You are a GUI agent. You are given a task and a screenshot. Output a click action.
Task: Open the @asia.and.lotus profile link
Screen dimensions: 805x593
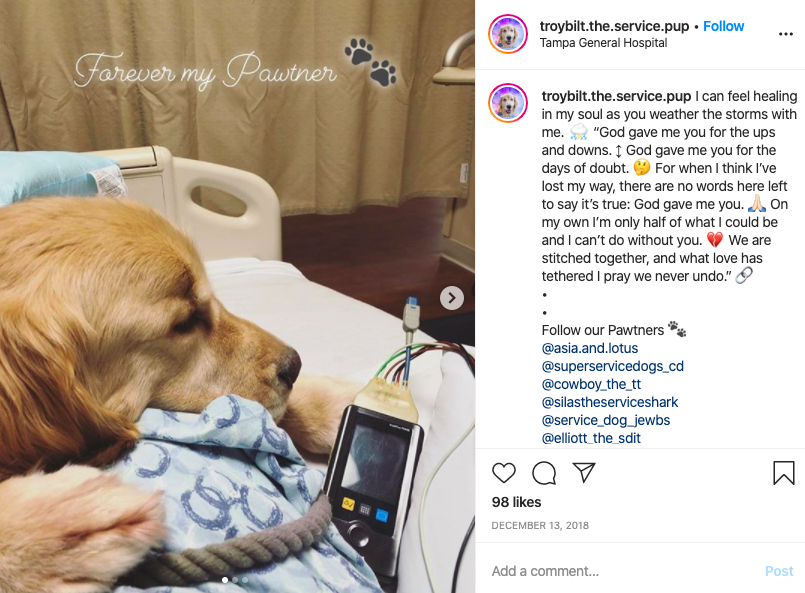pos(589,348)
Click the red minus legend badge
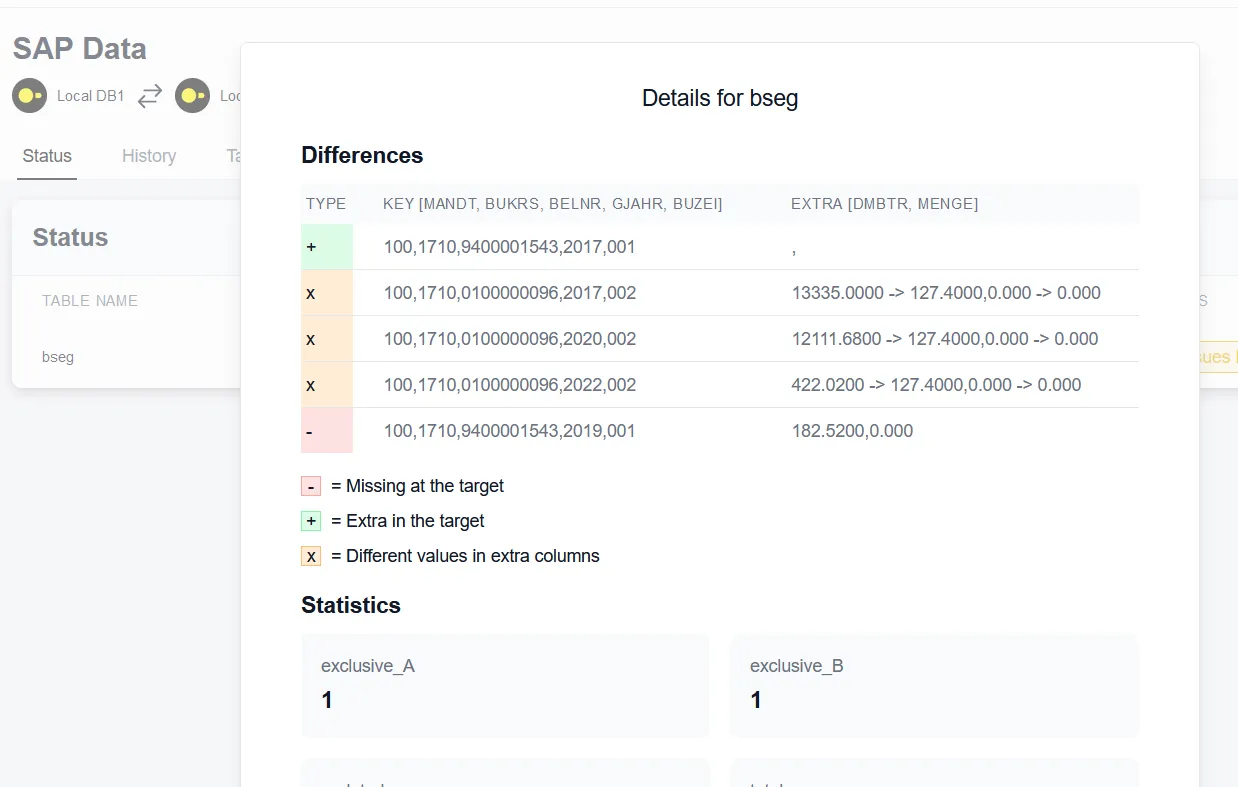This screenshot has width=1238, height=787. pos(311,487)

————

**REQUIRED ACTION**
Begin at the line containing "Screen dimensions: 805x593" and transcribe exactly every line through the end of the records, both ends included, leaving the pictures out.

**ANSWER TO THE PROBLEM**
Screen dimensions: 805x593
pos(589,348)
Click the red minus legend badge
This screenshot has width=1238, height=787. pos(311,487)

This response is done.